[[ Input, beginning ]]

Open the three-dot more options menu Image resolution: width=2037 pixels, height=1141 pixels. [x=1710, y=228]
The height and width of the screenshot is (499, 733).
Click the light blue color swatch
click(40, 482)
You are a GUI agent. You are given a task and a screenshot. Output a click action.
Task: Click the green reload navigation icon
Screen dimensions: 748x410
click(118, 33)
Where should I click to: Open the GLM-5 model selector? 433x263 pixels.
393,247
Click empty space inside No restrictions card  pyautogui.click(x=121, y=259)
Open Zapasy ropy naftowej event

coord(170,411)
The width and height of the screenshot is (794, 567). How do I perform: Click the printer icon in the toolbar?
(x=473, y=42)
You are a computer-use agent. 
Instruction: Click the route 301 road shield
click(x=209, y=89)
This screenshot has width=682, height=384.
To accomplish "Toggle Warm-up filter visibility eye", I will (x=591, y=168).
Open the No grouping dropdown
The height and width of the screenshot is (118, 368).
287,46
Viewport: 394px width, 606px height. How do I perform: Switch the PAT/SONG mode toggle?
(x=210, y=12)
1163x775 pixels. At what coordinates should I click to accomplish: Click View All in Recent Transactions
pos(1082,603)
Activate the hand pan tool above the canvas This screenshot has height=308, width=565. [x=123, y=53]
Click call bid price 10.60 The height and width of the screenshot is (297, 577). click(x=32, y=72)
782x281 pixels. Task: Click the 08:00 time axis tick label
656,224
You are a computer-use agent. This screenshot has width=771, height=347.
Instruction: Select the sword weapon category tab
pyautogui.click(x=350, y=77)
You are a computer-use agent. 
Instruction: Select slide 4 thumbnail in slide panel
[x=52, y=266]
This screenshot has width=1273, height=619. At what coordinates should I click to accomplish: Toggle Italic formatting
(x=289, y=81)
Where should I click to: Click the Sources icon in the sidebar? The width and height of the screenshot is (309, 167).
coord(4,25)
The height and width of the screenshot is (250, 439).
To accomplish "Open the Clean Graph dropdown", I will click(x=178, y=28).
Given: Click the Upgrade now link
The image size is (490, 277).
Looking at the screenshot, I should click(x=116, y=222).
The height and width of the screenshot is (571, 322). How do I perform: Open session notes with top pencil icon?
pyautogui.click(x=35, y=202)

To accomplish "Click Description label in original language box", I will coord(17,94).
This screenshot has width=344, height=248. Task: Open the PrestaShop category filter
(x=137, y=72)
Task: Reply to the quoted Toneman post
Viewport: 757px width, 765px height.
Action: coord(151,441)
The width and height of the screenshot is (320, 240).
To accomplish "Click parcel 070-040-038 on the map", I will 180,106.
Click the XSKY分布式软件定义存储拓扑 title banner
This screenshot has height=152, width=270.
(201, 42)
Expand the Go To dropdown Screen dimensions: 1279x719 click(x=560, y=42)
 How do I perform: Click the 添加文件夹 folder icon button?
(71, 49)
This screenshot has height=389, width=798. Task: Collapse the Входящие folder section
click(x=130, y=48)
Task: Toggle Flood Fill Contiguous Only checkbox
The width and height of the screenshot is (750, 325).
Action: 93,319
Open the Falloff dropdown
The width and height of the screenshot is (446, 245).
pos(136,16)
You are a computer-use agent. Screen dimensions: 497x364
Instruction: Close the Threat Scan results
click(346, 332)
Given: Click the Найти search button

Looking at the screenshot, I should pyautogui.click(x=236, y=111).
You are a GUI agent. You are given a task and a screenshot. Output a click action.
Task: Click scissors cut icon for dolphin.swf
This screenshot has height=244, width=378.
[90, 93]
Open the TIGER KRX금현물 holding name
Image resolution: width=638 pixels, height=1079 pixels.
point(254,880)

[[ Input, end ]]

» What to produce:
At the line with "Given: Click the Upgrade now link", start returning lines exactly, and stop after the final line of the listing.

» Solved problem:
Given: Click the Upgrade now link
The image size is (490, 277).
Looking at the screenshot, I should click(x=116, y=222).
The height and width of the screenshot is (571, 322). How do I perform: Open session notes with top pencil icon?
pyautogui.click(x=35, y=202)

To accomplish "Click Description label in original language box", I will coord(17,94).
This screenshot has width=344, height=248. Task: Open the PrestaShop category filter
(x=137, y=72)
Task: Reply to the quoted Toneman post
Viewport: 757px width, 765px height.
Action: coord(151,441)
The width and height of the screenshot is (320, 240).
To accomplish "Click parcel 070-040-038 on the map", I will 180,106.
Click the XSKY分布式软件定义存储拓扑 title banner
This screenshot has height=152, width=270.
(201, 42)
Expand the Go To dropdown Screen dimensions: 1279x719 click(x=560, y=42)
 How do I perform: Click the 添加文件夹 folder icon button?
(71, 49)
This screenshot has height=389, width=798. Task: Collapse the Входящие folder section
click(x=130, y=48)
Task: Toggle Flood Fill Contiguous Only checkbox
The width and height of the screenshot is (750, 325).
Action: 93,319
Open the Falloff dropdown
The width and height of the screenshot is (446, 245).
pos(136,16)
You are a computer-use agent. Screen dimensions: 497x364
Instruction: Close the Threat Scan results
click(346, 332)
Given: Click the Найти search button

Looking at the screenshot, I should pyautogui.click(x=236, y=111).
You are a GUI agent. You are given a task and a screenshot. Output a click action.
Task: Click scissors cut icon for dolphin.swf
This screenshot has height=244, width=378.
[90, 93]
Open the TIGER KRX금현물 holding name
Image resolution: width=638 pixels, height=1079 pixels.
point(254,880)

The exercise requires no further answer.